Material shown:
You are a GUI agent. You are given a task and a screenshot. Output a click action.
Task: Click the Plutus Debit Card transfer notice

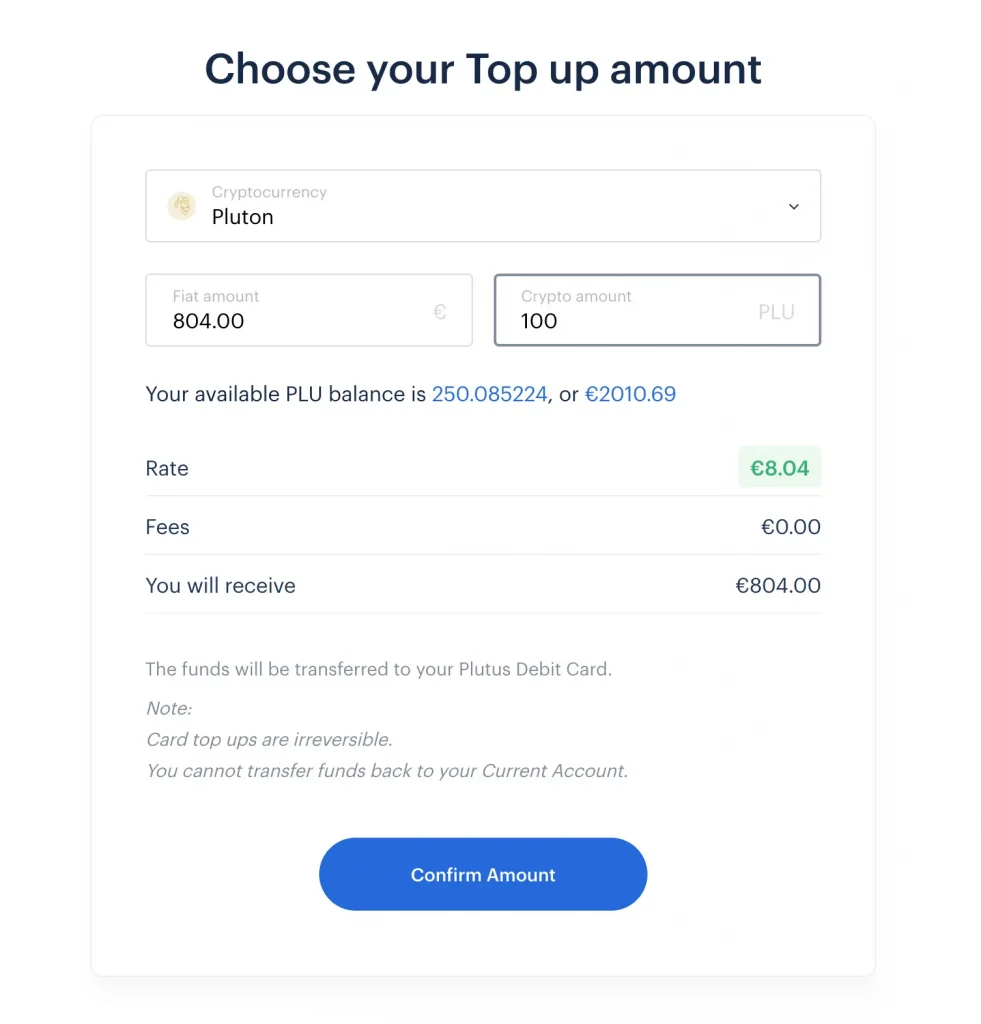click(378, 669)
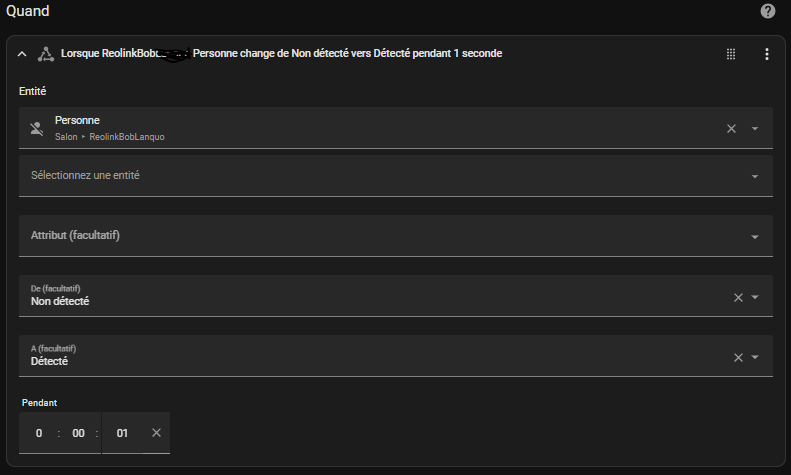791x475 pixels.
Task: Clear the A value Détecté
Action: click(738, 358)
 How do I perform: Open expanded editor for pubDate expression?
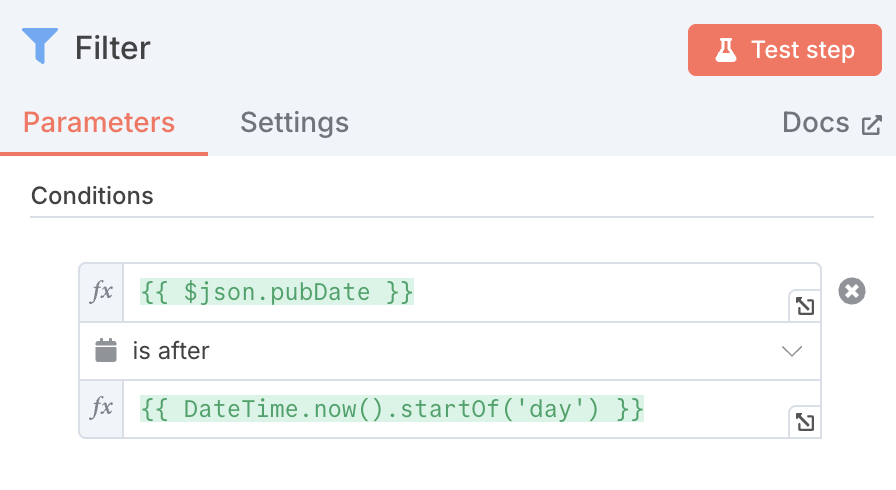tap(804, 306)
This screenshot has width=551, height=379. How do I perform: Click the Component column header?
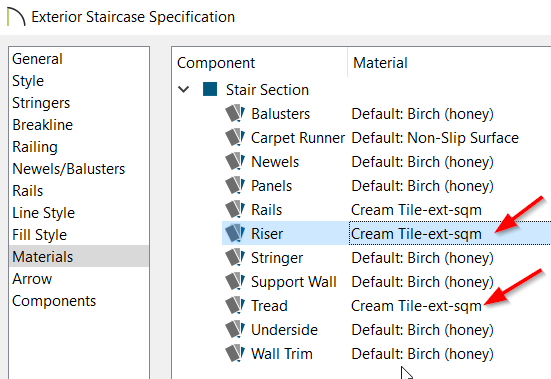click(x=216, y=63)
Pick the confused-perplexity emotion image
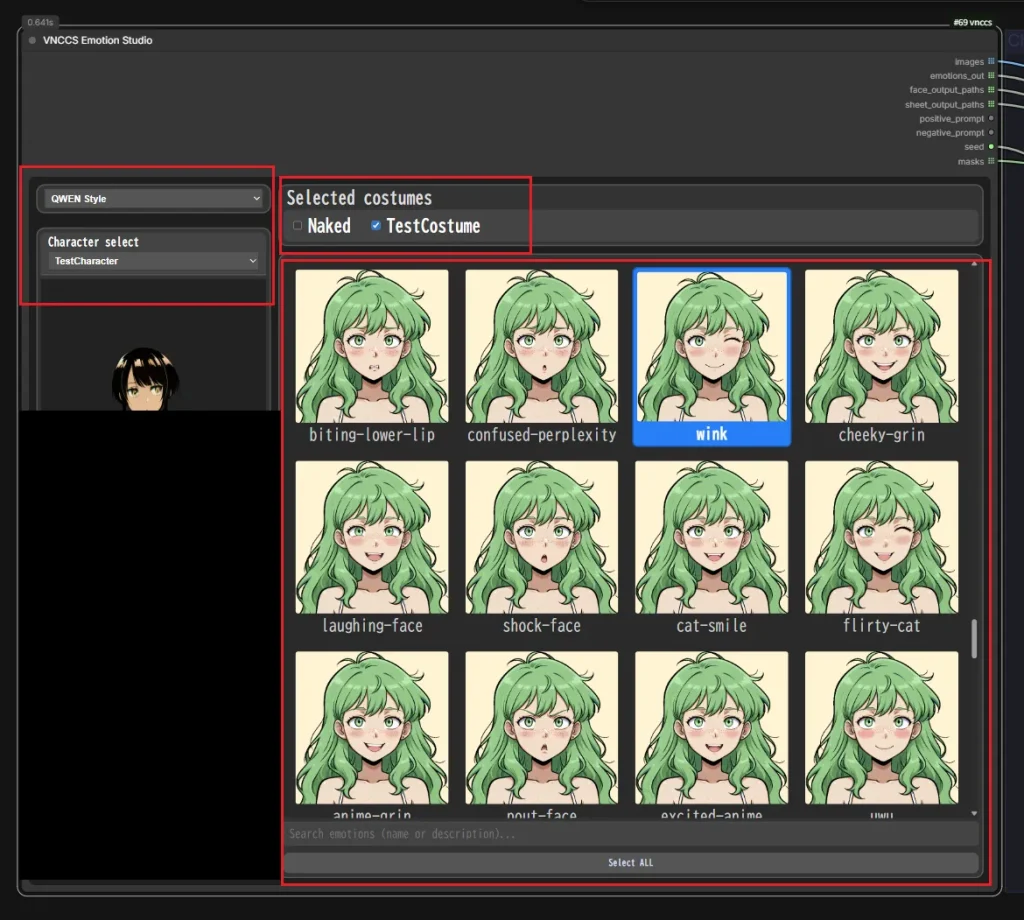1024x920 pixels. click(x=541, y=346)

What is expected:
Would you reproduce the listing above exactly, without any of its images?

Worked solution:
You are a GUI agent. You are given a task and a screenshot. Output a click action.
Task: Click the Plutus Debit Card transfer notice

click(378, 669)
791x475 pixels.
Task: Clear the A value Détecté
Action: click(738, 358)
 How do I perform: Open expanded editor for pubDate expression?
tap(804, 306)
This screenshot has width=551, height=379. How do I perform: Click the Component column header?
click(x=216, y=63)
Pick the confused-perplexity emotion image
1024x920 pixels. click(x=541, y=346)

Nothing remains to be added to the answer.